PDQ Issues

Issue Number	2788
Summary	Port of CDR Server to .NET (SQL Server usage)
Created	2009-01-30 20:18:54
Issue Type	Improvement
Submitted By	alan
Assigned To
Status	Closed
Resolved	2014-11-05 11:08:45
Resolution	Won't Fix
Path	/home/bkline/backups/jira/ocecdr/issue.107116

Description

BZISSUE::4463
BZDATETIME::2009-01-30 20:18:54
BZCREATOR::Alan Meyer
BZASSIGNEE::Alan Meyer
BZQACONTACT::Bob Kline

As part of the process of converting the CdrServer to C# and
.NET (see Issue #4460), we should consider using the XML related
features present in the recent versions of SQL Server.

These features were not in the version of SQL Server available to
us when we designed the CdrServer, and therefore all of the XML
awareness of the CdrServer is in our own application code. There
is none that is managed by SQL Server.

SQL Server 2005 and 2008 have added a number of XML aware
capabilities. We should examine these capabilities, determine
whether they are useful to the CDR, and consider whether to take
advantage of them in a re-implementation of the CdrServer.

Comment entered 2009-02-06 00:37:53 by alan

BZDATETIME::2009-02-06 00:37:53
BZCOMMENTOR::Alan Meyer
BZCOMMENT::1

I haven't scratched too deeply beneath the surface of SQL Server
2008 XML capabilities, but what I'm finding so far is that there
don't appear to be big advantages to us in the CDR in using those
capabilities.

A particularly instructive, short document can be found at:

"Understanding XML in SQL Server"

http://msdn.microsoft.com/en-us/library/bb522493.aspx

Here are some conclusions I draw, in part from that document:

1. The stored "xml" data type is a parsed InfoSet, not serial
XML.

Storage and retrieval requires parsing and subsequent
serialization. XML services depend on this InfoSet so,
obviously, malformed data cannot be stored in an xml column.

That may not be a big problem for us, though we currently
will store a document if it is malformed.

2. Schemas can play a significant role in stored xml.

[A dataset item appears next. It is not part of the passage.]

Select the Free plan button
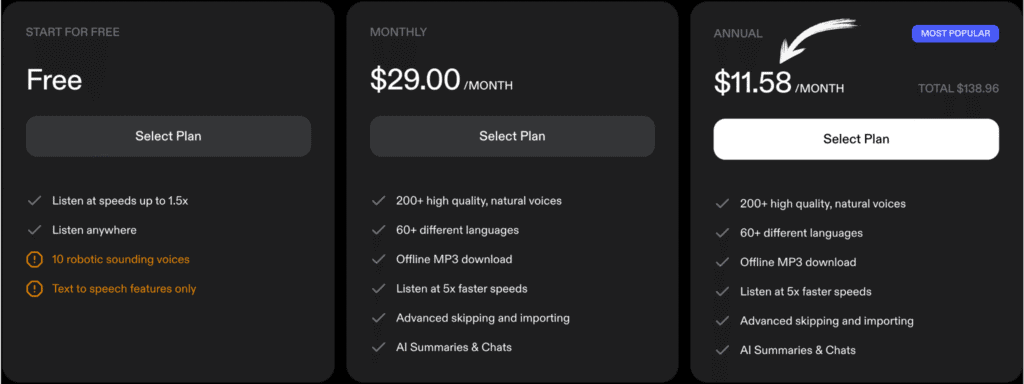The height and width of the screenshot is (384, 1024). tap(168, 136)
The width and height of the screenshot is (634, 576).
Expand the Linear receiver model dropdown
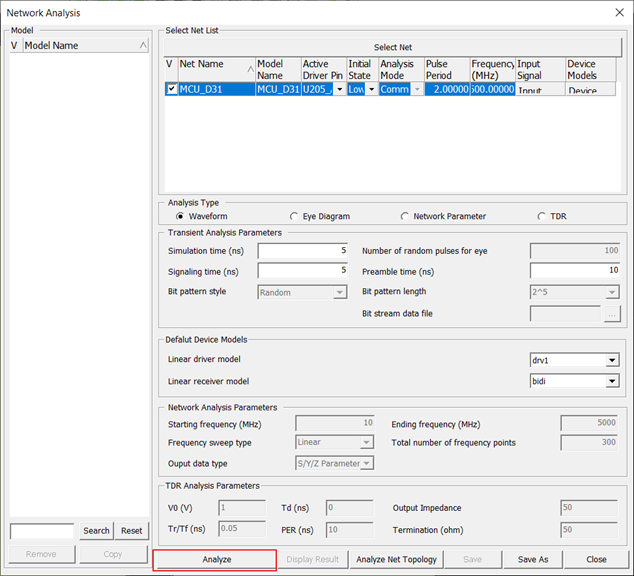(611, 381)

If a schema is declared for an xml column, SQL Server will
use the information in the schema to type the data stored in
the indexes, leading to significantly faster searching for
some data (e.g., integers). This sounds like what we do with
the int_val column in the query_term table, but is not
dumb, simple, and automatic the way our approach is. On the
other hand it does offer more types of optimizations than
just integer indexing.

However, with a schema, the document will be automatically
validated by SQL Server. That doesn't work for us. We must
be able to store and index invalid data. I don't see any way
around that requirement.

3. Query performance is faster on relational columns than on XML
element content.

Microsoft recommends hoisting out high use query data from
the XML to store in relational columns - i.e., what we are
doing with the query_term table.

4. The "xml" data type allows software to update individual XML
elements and attributes using SQL.

This is an interesting capability, but our entire current
design is predicated on a totally different approach. We
always completely replace a document for any update, using
XSLT for almost all changes.

It was our intent that document specific update logic would
be simpler and safer to maintain in XSLT than in C++ (or C#)
code. It has turned out that the amount and complexity of
our XSLT is pretty extensive, but I'm not sure that it
wouldn't be more so in T-SQL code.

The issues here could probably only be resolved after
considerable experience with both approaches.

It appears that the key questions for us at this point are:

1. What is the cost of storing "xml" data types?

a. Additional space for documents and indexes.

b. Time to parse and index the data when we store or update a
document.

c. Time to serialize a document when we retrieve it.

d. Query time executing native XML typed queries as compared
to the SQL query style we currently use.

2. What additional functionality does searching provide?

We currently have the ability to index on absolute paths from
the root, and on paths specified only at the lowest level
(e.g., "//cdr:id"). This actually allows some very complex
queries. I can't think of any query we have been unable to
perform if we add the required paths to our query_term_def
table.

Are there any significant searches we'll be able to perform
that we cannot now perform?

3. What impact is there on software complexity?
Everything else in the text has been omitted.